We kijken hier wat nauwkeuriger naar de vonnissen van 22 april 1944, die betrekking hebben op een anti-Japans complot op de Kei-eilanden. Wat was er precies gebeurd?
Een complot
Nog voor de inval van de Japanners, in mei 1942, kwamen enkele tientallen personen in de Keiese hoofdplaats Toeal bijeen om te beraadslagen over de vraag wat te doen als de Japanners eerder zouden arriveren dan de Geallieerden. Het waren de belangrijkste ambtenaren van het controleurskantoor, politieagenten, postbeambten, dominees, onderwijzers en vrijwel het volledige personeel van het plaatselijke ziekenhuis, kortom: de bestuurlijke en intellectuele elite van deze eilandengroep. Naast christenen namen ook enkele islamieten deel aan de besprekingen.
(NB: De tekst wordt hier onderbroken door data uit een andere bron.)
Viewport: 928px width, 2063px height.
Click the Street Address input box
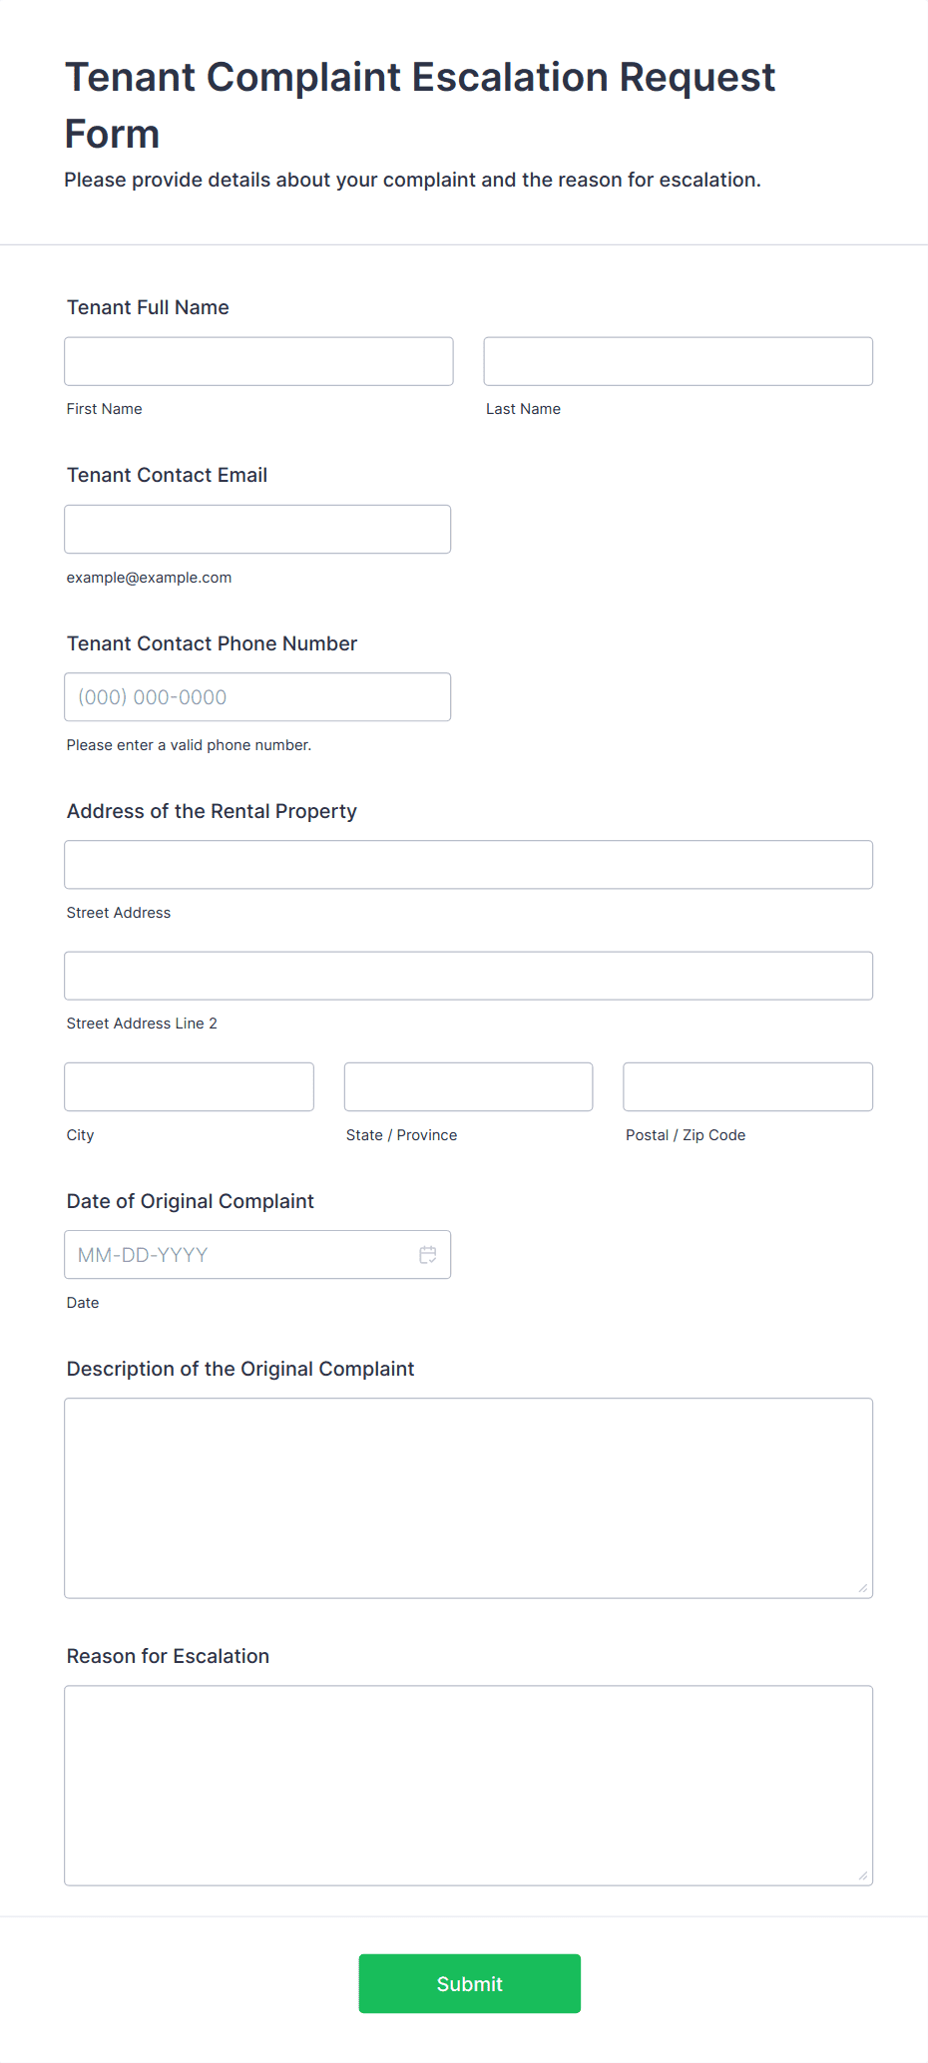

Er werd besloten een aantal wapens en kisten met handgranaten te verbergen. Bij de verwachte Geallieerde landing zou men dan bij de politiekazerne bijeenkomen, om van daar uit de Japanners in de rug aan te vallen. Als tijdens een mogelijke Japanse bezetting een groepslid zou worden gearresteerd, zou hij geen namen noemen maar zelf de schuld op zich nemen. Aldus werd overeengekomen. De groepsleden werden allen beëdigd door de onderwijzer Julius Talaut.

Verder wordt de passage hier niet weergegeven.